The olive branch after the deluge of news about the JPMorgan data breach that exposed the personally identifiable information of 83 million customers was that no bank account information, or more sensitive personal information like Social Security numbers, had been compromised. What got lost in that torrent of stories was the fact that the information that did get exposed could unleash the mother of all phishing attacks.
All signs point to phishing. The hackers wormed their way into 90 servers. Their presence wasn’t discovered for weeks. Given the length of the infiltration and the fact that not one of the 83 million accounts affected got drained, it seems unlikely that theft of funds was the immediate goal of the breach. Large financial institutions are constantly on the lookout for that kind of frontal attack.
The more likely scenario is that we are watching a multi-layered crime unfold in real time.
Step One Is Over. What’s Step Two?
Much of the media coverage of the breach focused on the kind of information exposed—names, addresses, emails, phone numbers—as if that were good news, but in reality, it’s a disaster waiting to happen.
Increasingly, the most expeditious way to drain money from a bank account is to get permission from the person whose name is on it. An expert forgery of a bank email, text message, website or courtesy phone call to elicit account details can effectively make the victim an unwitting aider and abettor in the theft of his or her own savings or identity. And these phishing attacks are increasingly nuanced, making discernment from legitimate bank correspondence no easy matter. That, my friends, is Step Two.
Testing the Water
In August, JPMorgan reported a spate of phishing emails. What seemed like “just another attack” this summer may or may not have been connected to the JPMorgan breach, which spanned the months of June through August.
Recent news from Florida may be connected, too. AdaptiveMobile reported this week that about 2,000 SMS messages went out in the Palm Beach and Tampa areas. The message: “JPMorgan Chase Bank, N.A. notification: You have a new message regarding your Chase account. Please tap the link bellow to read it: http://tinyurl.com/[REDACTED]”
Cathal McDaid, head of data intelligence and analytics at AdaptiveMobile rightly points out that fraud employs a seemingly innocuous strategy. “If fraudsters have your name and phone number they can use that in a lot of damaging ways,” McDaid says.
Taking a Cue From Direct Marketers
Direct Marketing professionals will typically send out a “dry test” to see if whatever they are selling appeals to their target market. If they get a decent response—anywhere between .1% and 10%—they will either proceed to a “wet test” or go full bore. Fraudsters do the same thing with their target, often testing purloined information to see if it works. It can take the form of small charges on your credit card or debit card, or it can be as simple your unthinking reply to an SMS phisher. This easy-to-miss trial is often the only sign that an attack is imminent.
While it’s impossible to know for sure if the smishing attack in Florida is related to the JPMorgan breach, the best practice here is to hope for the best and assume the worst.
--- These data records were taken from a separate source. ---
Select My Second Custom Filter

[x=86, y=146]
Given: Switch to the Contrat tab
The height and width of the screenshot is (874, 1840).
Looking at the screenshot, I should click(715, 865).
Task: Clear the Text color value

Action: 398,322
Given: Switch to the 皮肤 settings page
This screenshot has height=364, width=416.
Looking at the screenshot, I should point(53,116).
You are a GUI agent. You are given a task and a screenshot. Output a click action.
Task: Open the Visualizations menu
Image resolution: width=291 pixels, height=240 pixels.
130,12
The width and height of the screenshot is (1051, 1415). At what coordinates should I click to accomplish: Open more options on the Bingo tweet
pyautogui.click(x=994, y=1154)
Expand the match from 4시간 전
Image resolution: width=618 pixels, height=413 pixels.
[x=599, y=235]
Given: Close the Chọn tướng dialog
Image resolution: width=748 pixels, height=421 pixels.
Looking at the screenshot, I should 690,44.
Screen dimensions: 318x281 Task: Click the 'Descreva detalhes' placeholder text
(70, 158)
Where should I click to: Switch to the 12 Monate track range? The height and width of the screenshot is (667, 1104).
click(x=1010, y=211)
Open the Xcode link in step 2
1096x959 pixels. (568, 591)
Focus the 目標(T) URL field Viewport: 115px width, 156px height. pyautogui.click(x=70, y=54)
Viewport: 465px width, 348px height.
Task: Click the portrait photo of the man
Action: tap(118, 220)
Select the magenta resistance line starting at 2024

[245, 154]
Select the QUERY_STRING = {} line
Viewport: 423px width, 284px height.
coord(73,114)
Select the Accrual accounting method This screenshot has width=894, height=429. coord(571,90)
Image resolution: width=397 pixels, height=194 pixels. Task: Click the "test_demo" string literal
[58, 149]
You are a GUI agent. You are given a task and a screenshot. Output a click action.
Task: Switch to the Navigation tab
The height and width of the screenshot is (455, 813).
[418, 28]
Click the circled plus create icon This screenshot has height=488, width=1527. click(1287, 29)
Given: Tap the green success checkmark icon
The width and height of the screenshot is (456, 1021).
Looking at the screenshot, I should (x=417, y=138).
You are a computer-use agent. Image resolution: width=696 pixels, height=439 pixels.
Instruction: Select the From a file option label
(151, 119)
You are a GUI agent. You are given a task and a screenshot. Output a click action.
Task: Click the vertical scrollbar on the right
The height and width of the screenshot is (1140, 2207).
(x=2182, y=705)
It’s also worth noting that JPMorgan was not the only bank attacked this summer. According to the Washington Post, nine financial institutions were also targeted. Indications thus far suggest those attacks were unsuccessful, but with around 1 billion records exposed since 2005, recent history seems to be trying to teach us not to take anything for granted.
Your Best Defense
As always, the 3 Ms are a good rule of thumb: minimize your exposure, monitor your accounts and manage the damage. Never authenticate yourself to anyone who contacts you by email, phone or in-person. Never click on links that appear to come from institutions or government entities claiming to take you to any site for you to provide personal information. Always call the customer service number on the back of your debit or credit card. Go to websites independently, type in the correct URLs and always ask yourself if the information you’re asked to provide is logical given the nature of the transaction you’re trying to complete.
You should also keep an eagle eye on your credit and finances. That means pulling your credit reports at least once each year at AnnualCreditReport.com, your credit scores frequently at free sites like Credit.com, your bank and credit card accounts daily and sign up for transactional monitoring programs offered by your financial institutions. Make yourself as hard to hit as possible. Change long and strong passwords and user names periodically. Get a program in place that can help you navigate identity theft should the worst-case scenario happen to you.
Like it or not, the sophistication of hackers combined with human error, as well as sloppy data management, has de facto deputized consumers to defend themselves. Never forget that despite all the laws, enforcement actions and best of intentions in the business community, the ultimate guardian of the consumer is the consumer.